Lipid-derived second messengers. (A) Hydrolysis of glycerophospholipids results in the production of lysophospholipids, free fatty acids (arachidonic acid is shown), diacylglycerol, phosphatidic acid, and, in the case of hydrolysis of PIP₂, the water soluble inositol 3,4,5-trisphosphate. (B) Hydrolysis of sphingolipids yields ceramide, sphingosine, and sphingosine 1-phosphate.

Figure 4.

(A) PKC transduces signals that promote phospholipid hydrolysis. Signals that cause phospholipase-C-mediated hydrolysis of PIP₂ activate conventional PKC isozymes by a two-step mechanism. First, calcium (whose levels increase following IP₃ production) binds to the C2 domain of PKC. This increases the affinity of the module for the plasma membrane, causing PKC to translocate to the membrane. Here, it binds its allosteric activator, DAG. This binding produces a conformational change that expels the autoinhibitory pseudosubstrate segment from the active site, allowing substrate phosphorylation and downstream signaling. (B) Activation of PI3K following engagement of growth factor receptors such as insulin receptor generates the phospholipid PIP₃, which recruits the kinases PDK1 and Akt to the membrane. Subsequent phosphorylation events lead to activation of Akt.

Figure 5.

(A) Calcium and magnesium signals. Both ions can enter cells via channels in the plasma membrane.

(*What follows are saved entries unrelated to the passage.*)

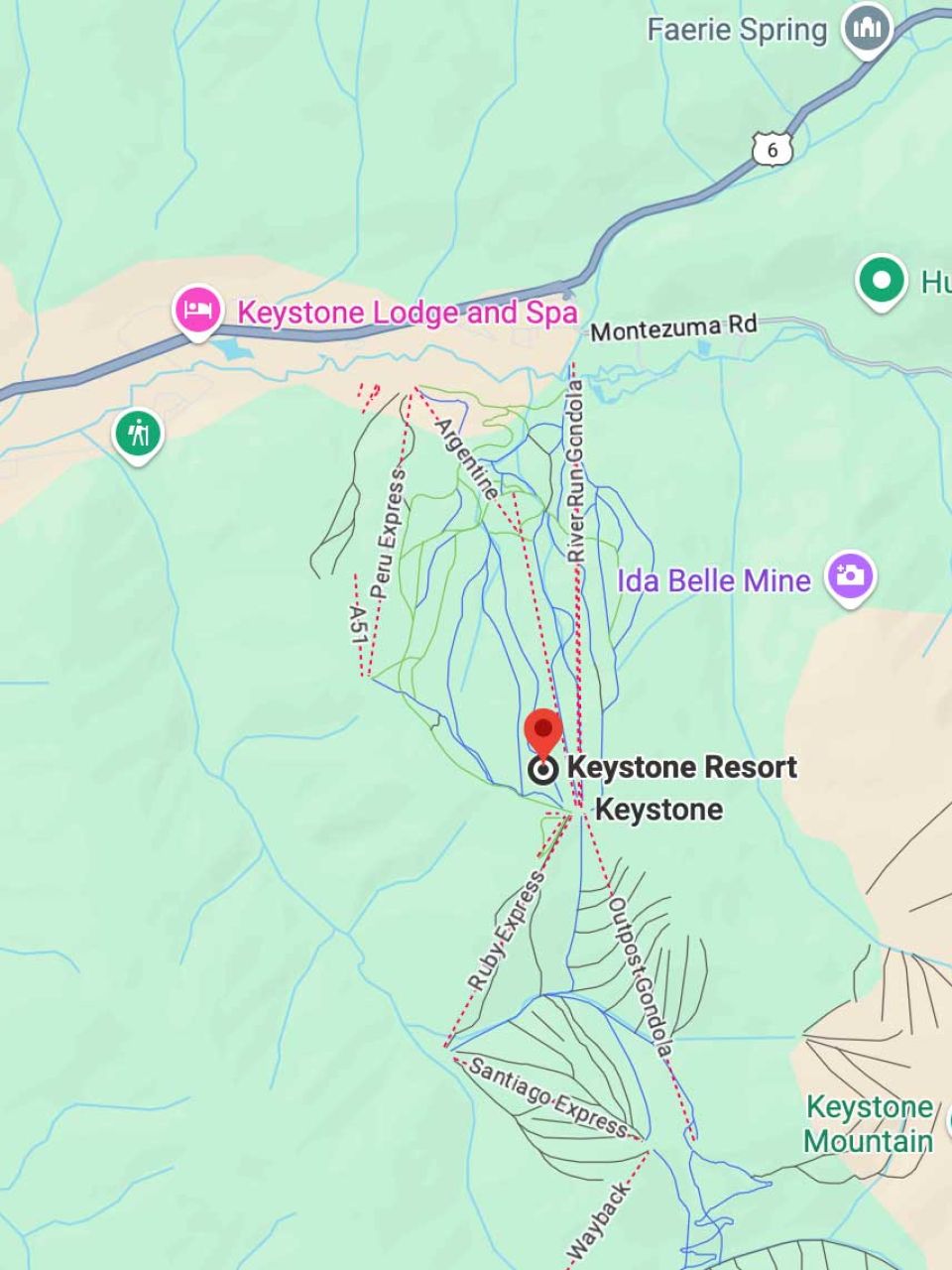Viewport: 952px width, 1270px height.
Task: Tap the green hiking trail marker
Action: point(138,435)
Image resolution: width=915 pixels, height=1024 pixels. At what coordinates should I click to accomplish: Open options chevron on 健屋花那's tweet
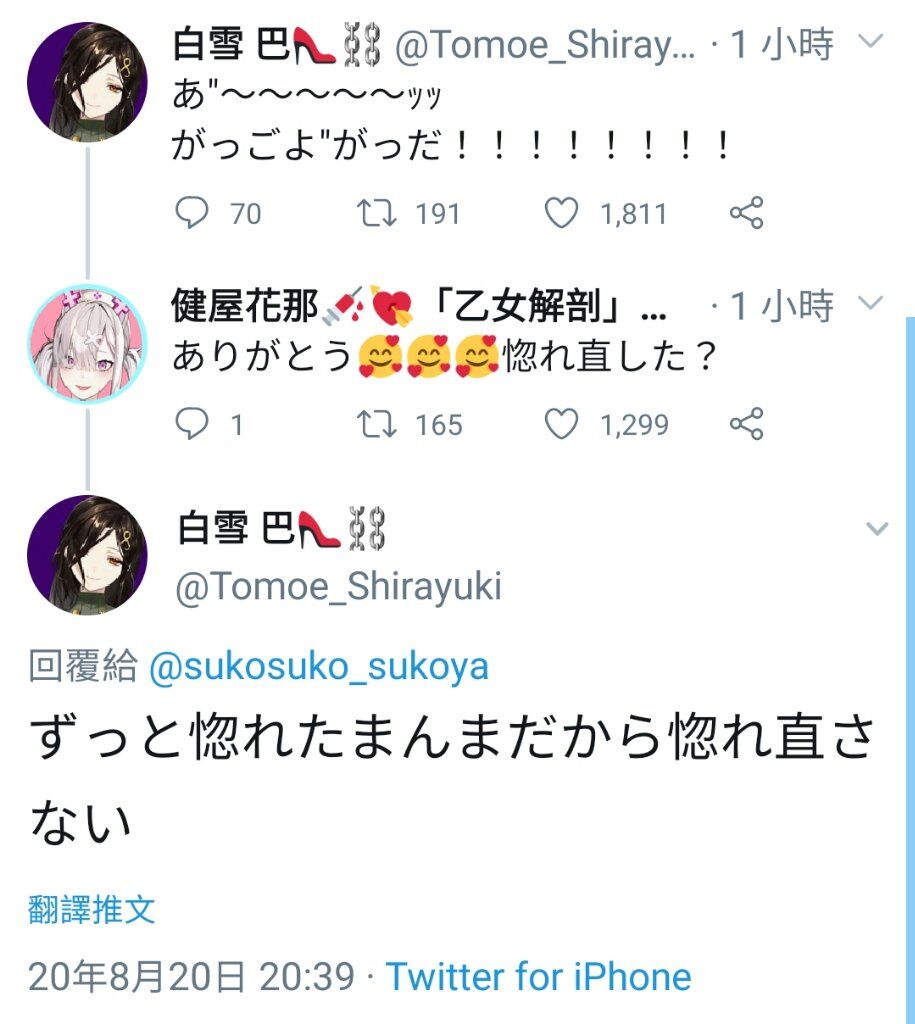[871, 302]
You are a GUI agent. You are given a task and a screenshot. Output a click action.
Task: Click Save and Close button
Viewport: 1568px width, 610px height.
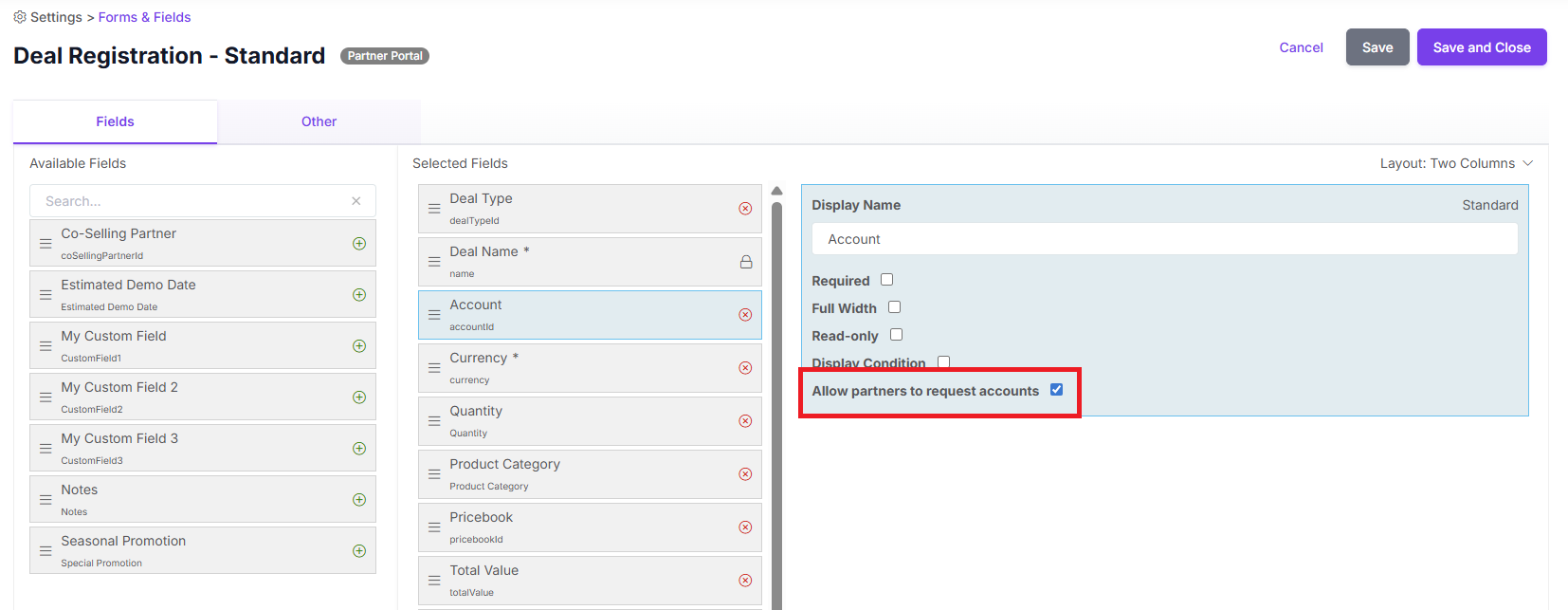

In addition, calcium is stored in organelles such as the ER. Calcium exerts its effects by binding to numerous cellular protein targets, including calmodulin, whereas magnesium may function as a calcium mimetic or have magnesium-specific effects. (B) The various ways in which calmodulin can function to alter cellular targets. It is generally thought that cellular calmodulin is largely bound to proteins even when the calcium concentration is low, and that there is a relatively small pool of cytosolic calcium-free calmodulin (apocalmodulin). However, even apocalmodulin can regulate specific cellular processes (e.g., IP₃ receptors, IP₃Rs). When the calcium concentration is elevated, calcium ions bind to calmodulin. This causes calmodulin to be displaced from some targets and associate with others. In some cases (e.g., phosphorylase kinase), calmodulin is a constitutively bound subunit that binds calcium and activates the enzyme when the calcium concentration is elevated. Other calcium-binding proteins, such as neuronal calcium sensors, may also display complex interactions with their various targets. *CaM-dependent inhibition of IP3R channels.